T
DataToolings

Robots.txt Generator

Generate a robots.txt file for your website. Control which bots can crawl your pages, block specific paths, and add your sitemap URL.

Rule 1

Global Directives

Upload this file to your web root as robots.txt (e.g. https://example.com/robots.txt)

What Is robots.txt?

The robots.txt file sits at the root of your website (e.g. https://example.com/robots.txt) and uses the Robots Exclusion Protocol to tell search engine crawlers and other bots which pages they are allowed or not allowed to access.

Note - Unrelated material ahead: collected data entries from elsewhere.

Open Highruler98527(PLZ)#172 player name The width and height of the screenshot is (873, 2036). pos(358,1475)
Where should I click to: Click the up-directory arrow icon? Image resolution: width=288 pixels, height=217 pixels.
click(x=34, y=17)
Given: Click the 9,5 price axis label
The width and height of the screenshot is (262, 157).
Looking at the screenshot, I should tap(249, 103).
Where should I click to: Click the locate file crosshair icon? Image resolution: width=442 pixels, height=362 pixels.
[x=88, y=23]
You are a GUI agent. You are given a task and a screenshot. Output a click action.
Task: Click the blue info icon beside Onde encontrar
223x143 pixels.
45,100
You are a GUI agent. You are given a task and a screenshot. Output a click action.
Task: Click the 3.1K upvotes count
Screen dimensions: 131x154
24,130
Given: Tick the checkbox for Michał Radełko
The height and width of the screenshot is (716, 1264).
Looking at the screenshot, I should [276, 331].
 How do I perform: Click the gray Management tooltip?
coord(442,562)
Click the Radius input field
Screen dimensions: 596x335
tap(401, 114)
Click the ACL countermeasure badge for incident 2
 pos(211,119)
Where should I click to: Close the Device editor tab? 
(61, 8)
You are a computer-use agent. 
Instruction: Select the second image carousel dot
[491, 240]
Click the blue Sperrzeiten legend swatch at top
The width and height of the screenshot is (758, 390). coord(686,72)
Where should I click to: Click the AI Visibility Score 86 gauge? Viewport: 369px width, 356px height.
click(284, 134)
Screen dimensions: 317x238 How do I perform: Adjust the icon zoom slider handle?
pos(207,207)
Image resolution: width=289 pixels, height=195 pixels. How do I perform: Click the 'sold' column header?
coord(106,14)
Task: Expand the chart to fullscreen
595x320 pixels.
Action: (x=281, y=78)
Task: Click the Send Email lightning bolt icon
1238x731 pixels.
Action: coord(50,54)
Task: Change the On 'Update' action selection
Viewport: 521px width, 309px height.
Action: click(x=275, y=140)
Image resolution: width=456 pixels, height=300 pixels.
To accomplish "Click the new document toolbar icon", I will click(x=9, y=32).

It is not a security mechanism — it's a polite instruction that well-behaved bots follow voluntarily.

How to Use

  • Add a rule group for each bot or use * for all bots
  • Disallow paths you want to block (e.g. /admin/)
  • Allow paths override a broader Disallow (e.g. allow /api/public/ within a blocked /api/)
  • Add your sitemap URL so crawlers can discover all your pages
  • Copy the output and upload to your web root as robots.txt

Common Bot Names

  • * — all bots
  • Googlebot — Google web crawler
  • Bingbot — Microsoft Bing crawler
  • GPTBot — OpenAI's training data crawler
  • facebookexternalhit — Facebook link preview bot
  • Twitterbot — Twitter/X card preview bot

FAQ

Does robots.txt prevent indexing?

Disallowing a page only prevents crawling — Google can still index a URL it has seen elsewhere (e.g. via a link) even if it cannot crawl it. To prevent indexing entirely, use a noindex meta tag or HTTP header.

Should I block GPTBot?

GPTBot is OpenAI's web crawler used to collect training data. If you do not want your content used for AI training, add a rule to disallow GPTBot. This is increasingly common for content creators and publishers.

What is Crawl-delay?

Crawl-delay tells a bot to wait N seconds between requests. It reduces server load from aggressive crawlers. Note: Googlebot ignores this directive — use Google Search Console to set a crawl rate for Google instead.

Is robots.txt case-sensitive?

The bot name is case-sensitive (Googlebot ≠ googlebot), and paths are case-sensitive on Linux servers. Always match the exact case of the bot name and your URL paths.